Start of Block
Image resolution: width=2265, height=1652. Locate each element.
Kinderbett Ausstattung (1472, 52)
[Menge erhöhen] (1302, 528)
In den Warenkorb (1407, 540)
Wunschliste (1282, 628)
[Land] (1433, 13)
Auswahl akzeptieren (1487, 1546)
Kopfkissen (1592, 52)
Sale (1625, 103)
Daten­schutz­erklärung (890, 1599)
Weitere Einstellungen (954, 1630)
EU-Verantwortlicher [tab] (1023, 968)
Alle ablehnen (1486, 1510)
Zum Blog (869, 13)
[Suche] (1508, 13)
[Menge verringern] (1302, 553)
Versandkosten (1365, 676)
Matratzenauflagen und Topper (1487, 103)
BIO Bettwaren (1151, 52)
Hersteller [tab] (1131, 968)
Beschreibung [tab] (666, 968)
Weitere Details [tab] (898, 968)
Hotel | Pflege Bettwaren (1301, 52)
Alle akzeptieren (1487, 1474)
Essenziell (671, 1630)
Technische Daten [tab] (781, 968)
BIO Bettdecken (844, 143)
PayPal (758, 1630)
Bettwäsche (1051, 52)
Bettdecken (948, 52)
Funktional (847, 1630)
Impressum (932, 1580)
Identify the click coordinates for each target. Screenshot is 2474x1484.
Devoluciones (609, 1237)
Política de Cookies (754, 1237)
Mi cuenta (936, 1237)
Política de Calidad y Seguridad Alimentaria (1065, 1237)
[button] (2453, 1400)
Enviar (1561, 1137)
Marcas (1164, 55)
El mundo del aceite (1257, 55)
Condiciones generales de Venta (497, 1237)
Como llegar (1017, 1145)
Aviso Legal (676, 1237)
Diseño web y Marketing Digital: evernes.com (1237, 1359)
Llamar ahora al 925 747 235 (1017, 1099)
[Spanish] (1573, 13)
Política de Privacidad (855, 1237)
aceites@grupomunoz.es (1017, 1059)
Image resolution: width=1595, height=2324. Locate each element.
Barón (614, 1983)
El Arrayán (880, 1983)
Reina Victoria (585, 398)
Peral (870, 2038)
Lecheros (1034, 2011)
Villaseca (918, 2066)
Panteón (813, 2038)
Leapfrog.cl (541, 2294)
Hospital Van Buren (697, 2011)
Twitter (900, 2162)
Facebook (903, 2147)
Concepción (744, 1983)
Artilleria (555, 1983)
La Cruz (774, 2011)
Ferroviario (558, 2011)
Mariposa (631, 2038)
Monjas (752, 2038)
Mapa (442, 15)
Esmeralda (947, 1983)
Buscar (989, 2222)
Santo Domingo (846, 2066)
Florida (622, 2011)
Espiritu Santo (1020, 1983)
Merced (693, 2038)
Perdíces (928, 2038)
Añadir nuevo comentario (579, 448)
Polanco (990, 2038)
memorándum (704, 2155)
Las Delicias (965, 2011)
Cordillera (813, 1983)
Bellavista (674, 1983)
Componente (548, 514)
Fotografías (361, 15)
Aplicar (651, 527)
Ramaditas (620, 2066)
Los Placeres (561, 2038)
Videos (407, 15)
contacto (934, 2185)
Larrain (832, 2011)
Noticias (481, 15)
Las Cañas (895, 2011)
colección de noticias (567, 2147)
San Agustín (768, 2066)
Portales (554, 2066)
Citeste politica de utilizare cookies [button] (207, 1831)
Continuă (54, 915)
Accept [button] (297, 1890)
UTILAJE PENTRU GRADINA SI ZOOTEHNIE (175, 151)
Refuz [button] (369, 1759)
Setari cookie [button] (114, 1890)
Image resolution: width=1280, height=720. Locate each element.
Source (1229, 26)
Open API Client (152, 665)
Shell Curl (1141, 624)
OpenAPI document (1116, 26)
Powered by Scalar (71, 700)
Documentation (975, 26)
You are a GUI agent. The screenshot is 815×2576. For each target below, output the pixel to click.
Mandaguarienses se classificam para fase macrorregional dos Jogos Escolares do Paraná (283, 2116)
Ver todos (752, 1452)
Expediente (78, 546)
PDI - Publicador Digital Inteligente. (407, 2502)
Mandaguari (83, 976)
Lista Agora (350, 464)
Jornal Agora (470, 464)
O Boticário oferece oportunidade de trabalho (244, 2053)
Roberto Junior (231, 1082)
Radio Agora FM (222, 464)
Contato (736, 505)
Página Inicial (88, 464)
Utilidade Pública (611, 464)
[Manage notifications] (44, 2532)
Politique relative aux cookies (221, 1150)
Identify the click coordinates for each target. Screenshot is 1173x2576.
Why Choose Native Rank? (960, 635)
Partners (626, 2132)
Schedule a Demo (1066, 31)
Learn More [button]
End of Block
### Your objective
Where a line of the records has the string "Daten", copy that line.

### Response box
Daten­schutz­erklärung (890, 1599)
Technische Daten [tab] (781, 968)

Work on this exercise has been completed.